(205f) Improvements in Nucleic Acid Delivery Using VSV-G Vesicles

An assembly of viral structural proteins that is similar to the coat of natural viruses is known as a virus-like particle (VLP). Due to the lack of nucleic acid molecules these structures are replication deficient. The fusiogenic envelope G glycoprotein of the vesicular stomatitis virus (VSV-G) can form VLPs that are released into culture medium after being expressed by animal cells. These VSV-G particles have the capacity to bind naked plasmid DNA and resulting complexes can transfect various animal cell types in presence of polybrene. Actually, production and purification methods of these particles are not fully optimized: Indeed, VSV-G vesicles are generated by transient transfection of HEK293 cells cultivated in adherence with serum and partially purified by ultracentrifugation. These methods are difficult to scale up making costly DNA transfer technology using VSV-G vesicles. Moreover, due to the risk of viral or prion contamination and problems with variability across product lots, the use of serum is not recommended to synthetize molecules dedicated to therapeutic applications. For these reasons VSV-G vesicles-based transfection technology is not yet commercialized.

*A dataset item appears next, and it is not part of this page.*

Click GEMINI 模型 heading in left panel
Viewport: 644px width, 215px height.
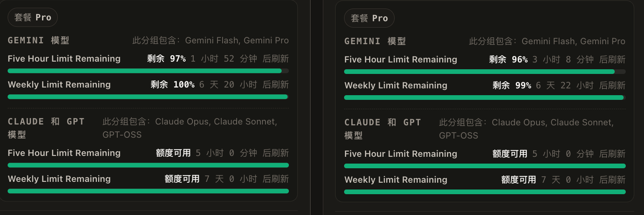click(39, 40)
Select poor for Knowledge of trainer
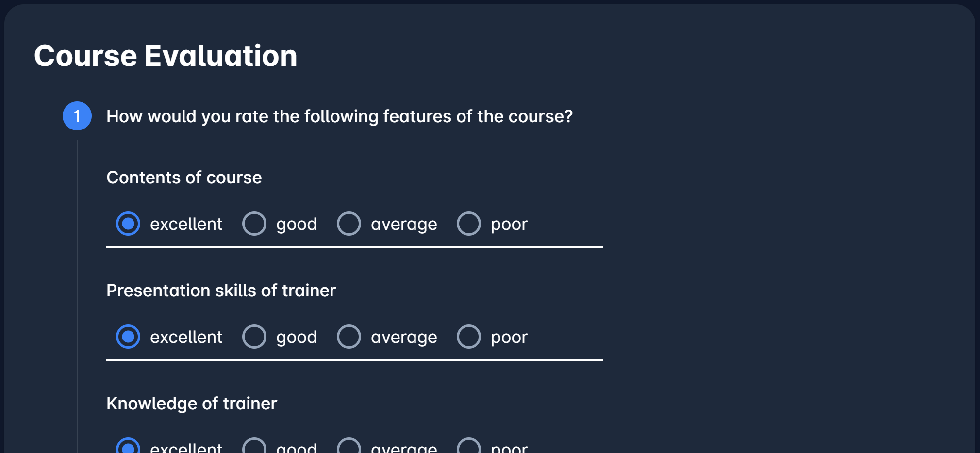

Recently, we have developed an optimized protocol to produce high level of VSV-G vesicles from transfected animal cells. Different parameters have been evaluated: promoter used to control the VSV-G expression (CMV, CMV5 and CR5 promoter), transfection reagent (Calcium phosphate, polyethylenimine and lipofectamine), cell type (HEK293 and CHO cells), cell culture conditions (adherent vs suspension cell culture +/- fetal bovine serum) and production mode (batch, fed batch and batch replacement).

In an attempt to improve efficiency of the VSV-G vesicles-based transfection technology, we have also studied on various human cell types: effects of DNA, vesicles and polybrene concentration, DNA size, cell density, complex formation time, volume of transfection reagent and post-transfection incubation time.  

Furthermore, we have investigated the potential of VSV-G vesicles to deliver siRNA because the therapeutic application of these molecules is promising due to efficient and specific gene silencing. Our strategy consisted to load purified VSV-G vesicles with exogenous siRNA by electroporation.

In conclusion, nucleic acid delivery using VSV-G vesicles is a powerful technology which can be used instead of viral vectors to transfect refractory cells.